Bugün, ekoloji örgütlerinin katılımıyla Sinop’ta “Nükleer Karşıtı Miting ” gerçekleştirilecekti. Ancak İçişleri Bakanlığı’nın OHAL’i bahane etmesiyle miting yasaklandı.
Yasaklara karşı pek çok yasam savunucusu nükleere karşı tavırlarını Kadıköy Süreyya Operası önünde gösterdi. Pek çok ekoloji örgütünün de katılımıyla gerçekleşen eylemde “Çatlar Patlar Nükleer, Direnelim Beraber!”, “Savaşta Barışta Nükleer Öldürür” sloganları atıldı.

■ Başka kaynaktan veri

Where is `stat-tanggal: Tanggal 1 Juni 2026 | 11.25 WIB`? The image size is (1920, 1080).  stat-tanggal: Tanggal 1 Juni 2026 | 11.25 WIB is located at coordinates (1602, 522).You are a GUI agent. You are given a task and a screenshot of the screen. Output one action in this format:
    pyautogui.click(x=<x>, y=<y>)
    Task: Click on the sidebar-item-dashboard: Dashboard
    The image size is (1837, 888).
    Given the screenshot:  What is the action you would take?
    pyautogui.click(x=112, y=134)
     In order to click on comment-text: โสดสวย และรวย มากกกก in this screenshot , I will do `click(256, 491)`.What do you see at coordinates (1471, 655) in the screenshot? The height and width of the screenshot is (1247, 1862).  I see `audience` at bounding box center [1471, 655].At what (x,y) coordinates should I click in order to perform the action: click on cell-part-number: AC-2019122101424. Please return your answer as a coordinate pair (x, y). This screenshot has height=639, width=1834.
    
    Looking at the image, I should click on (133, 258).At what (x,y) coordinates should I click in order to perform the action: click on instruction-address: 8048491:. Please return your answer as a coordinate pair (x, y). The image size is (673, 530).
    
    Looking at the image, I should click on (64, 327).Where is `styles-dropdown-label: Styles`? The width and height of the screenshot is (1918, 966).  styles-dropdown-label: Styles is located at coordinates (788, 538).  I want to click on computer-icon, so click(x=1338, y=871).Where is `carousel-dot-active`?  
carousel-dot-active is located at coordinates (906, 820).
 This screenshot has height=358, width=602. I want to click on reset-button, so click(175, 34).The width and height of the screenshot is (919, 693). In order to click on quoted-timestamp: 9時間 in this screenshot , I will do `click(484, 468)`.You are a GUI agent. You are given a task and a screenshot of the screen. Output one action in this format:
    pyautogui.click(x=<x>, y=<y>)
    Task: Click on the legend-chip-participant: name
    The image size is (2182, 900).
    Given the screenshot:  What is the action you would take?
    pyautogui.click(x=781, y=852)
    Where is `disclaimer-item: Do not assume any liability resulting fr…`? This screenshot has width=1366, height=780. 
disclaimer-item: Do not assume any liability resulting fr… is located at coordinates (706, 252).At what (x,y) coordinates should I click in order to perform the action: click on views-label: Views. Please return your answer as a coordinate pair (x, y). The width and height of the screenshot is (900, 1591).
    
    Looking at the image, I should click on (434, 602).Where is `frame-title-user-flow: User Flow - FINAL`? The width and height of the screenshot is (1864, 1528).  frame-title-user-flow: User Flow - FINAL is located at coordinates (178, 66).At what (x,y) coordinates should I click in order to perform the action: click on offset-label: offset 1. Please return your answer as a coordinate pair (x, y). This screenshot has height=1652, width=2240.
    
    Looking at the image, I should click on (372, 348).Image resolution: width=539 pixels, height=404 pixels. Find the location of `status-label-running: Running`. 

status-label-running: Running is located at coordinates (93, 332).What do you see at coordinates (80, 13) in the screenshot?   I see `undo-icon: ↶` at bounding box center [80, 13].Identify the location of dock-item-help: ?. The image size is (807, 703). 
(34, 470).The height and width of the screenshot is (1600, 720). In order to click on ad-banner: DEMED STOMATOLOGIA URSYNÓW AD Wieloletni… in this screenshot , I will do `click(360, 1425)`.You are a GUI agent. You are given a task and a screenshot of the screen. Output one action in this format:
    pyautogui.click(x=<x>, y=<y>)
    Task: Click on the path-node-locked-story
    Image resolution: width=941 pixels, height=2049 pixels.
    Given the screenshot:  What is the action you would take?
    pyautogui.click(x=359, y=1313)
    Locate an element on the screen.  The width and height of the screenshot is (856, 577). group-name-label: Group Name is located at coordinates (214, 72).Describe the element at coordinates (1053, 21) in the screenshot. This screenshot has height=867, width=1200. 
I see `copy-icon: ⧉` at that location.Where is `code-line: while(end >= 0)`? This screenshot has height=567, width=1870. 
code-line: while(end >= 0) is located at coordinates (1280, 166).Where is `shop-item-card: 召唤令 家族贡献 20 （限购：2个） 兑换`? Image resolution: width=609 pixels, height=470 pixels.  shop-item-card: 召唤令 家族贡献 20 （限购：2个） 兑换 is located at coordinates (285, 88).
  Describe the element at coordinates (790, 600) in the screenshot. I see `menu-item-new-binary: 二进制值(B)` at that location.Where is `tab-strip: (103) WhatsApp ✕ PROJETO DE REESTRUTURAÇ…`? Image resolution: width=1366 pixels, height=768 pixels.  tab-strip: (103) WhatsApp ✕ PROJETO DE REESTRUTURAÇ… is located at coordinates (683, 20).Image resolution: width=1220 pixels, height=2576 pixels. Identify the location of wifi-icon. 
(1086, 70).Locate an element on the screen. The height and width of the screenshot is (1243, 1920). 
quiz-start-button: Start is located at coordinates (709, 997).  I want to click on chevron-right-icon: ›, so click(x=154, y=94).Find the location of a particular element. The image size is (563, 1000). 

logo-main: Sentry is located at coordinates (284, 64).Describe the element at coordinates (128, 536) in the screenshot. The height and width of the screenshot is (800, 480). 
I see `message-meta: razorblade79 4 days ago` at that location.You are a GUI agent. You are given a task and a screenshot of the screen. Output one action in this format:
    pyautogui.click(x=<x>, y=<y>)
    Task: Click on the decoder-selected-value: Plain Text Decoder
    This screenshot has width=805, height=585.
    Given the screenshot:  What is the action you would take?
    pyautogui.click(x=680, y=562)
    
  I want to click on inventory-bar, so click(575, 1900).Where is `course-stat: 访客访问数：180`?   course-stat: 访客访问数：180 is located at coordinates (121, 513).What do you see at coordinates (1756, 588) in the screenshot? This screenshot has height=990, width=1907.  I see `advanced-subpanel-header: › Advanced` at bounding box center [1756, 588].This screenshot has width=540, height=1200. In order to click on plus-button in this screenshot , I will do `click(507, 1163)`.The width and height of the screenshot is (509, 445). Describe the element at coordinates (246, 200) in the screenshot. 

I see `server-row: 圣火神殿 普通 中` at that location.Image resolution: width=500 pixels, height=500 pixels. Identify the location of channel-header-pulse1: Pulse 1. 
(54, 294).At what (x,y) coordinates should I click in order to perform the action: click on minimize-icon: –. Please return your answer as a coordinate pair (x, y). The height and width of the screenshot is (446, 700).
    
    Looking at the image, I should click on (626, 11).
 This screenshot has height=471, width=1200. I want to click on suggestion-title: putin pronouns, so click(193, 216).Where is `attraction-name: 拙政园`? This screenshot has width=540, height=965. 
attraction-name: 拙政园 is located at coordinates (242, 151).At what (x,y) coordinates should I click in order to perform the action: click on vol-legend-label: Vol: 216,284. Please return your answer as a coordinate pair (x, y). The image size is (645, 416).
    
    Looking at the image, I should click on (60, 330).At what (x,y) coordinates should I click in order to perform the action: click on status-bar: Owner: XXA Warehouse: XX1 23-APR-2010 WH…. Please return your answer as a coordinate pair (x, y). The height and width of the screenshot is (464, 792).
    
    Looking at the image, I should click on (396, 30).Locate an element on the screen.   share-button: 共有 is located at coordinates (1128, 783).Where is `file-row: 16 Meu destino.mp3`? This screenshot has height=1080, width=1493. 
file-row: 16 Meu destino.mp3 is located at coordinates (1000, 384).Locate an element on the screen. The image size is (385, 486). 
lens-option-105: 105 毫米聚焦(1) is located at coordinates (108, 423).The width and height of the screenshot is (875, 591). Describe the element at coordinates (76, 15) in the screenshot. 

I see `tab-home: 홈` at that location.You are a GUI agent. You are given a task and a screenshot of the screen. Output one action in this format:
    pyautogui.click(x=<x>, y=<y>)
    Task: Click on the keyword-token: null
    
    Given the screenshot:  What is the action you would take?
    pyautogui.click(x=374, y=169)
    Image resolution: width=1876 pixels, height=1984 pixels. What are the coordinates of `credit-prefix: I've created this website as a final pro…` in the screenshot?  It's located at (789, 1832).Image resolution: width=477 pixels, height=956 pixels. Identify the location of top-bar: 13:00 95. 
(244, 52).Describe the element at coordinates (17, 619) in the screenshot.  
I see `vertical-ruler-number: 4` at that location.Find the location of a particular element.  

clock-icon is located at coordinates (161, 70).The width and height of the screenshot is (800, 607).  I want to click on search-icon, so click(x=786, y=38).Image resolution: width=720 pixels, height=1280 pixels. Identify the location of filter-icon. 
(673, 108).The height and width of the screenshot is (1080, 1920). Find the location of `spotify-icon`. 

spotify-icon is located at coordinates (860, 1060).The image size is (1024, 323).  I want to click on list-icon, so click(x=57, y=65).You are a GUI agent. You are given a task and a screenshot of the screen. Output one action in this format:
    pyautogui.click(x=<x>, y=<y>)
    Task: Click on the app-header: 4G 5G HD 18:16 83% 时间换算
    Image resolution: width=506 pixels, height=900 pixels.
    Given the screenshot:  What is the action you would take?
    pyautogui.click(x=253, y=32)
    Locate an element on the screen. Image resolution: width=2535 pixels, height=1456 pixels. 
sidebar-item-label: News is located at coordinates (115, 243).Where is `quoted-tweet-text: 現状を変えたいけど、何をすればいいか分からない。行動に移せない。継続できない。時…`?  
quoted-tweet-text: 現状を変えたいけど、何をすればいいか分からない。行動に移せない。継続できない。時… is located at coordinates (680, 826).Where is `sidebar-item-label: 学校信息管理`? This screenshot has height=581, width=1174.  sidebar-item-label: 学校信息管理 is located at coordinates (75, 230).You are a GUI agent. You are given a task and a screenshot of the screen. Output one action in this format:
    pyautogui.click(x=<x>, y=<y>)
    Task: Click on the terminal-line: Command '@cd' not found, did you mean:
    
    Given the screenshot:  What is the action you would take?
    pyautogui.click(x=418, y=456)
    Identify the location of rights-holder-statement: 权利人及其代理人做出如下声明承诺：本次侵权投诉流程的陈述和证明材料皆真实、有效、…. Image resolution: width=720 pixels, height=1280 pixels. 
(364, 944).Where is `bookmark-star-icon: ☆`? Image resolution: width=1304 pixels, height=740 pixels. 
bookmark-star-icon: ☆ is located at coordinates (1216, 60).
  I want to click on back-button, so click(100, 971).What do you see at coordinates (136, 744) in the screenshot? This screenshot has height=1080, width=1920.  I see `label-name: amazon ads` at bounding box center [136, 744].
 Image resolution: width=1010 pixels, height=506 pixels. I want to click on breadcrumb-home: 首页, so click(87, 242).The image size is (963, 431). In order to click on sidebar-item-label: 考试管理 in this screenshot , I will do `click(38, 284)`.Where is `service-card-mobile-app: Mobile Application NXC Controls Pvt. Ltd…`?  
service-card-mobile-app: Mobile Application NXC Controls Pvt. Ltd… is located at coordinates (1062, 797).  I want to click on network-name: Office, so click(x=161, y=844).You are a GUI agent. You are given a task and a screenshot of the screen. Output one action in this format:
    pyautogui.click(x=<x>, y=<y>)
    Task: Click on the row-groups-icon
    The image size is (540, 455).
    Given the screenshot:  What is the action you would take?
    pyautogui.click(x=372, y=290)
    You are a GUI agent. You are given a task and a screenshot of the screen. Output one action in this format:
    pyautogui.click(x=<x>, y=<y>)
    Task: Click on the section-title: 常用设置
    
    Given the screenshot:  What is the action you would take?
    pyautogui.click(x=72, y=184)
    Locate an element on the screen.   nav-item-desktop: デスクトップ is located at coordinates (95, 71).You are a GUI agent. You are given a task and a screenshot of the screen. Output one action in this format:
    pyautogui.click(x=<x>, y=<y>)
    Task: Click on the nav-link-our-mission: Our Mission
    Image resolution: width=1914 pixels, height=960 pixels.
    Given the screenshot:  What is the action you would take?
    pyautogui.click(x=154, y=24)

Yaşam savunucuları okudukları basın açıklamasından önce nükleer atıkların yarattığı tahribatı göstermek için bir mizansen gerçekleştirdiler.
Basın açıklamasının ardından eylem horonlarla devam etti.
Eylemde Okunan Basın Metni
Basına ve Kamuoyuna,
Sinop’ta yapılması planlanan nükleer santrale karşı, 22 Nisan pazar günü nükleer karşıtları ve ekoloji örgütleri tarafından gerçekleştirilmek istenen miting, İçişleri Bakanlığı tarafından yasaklandı.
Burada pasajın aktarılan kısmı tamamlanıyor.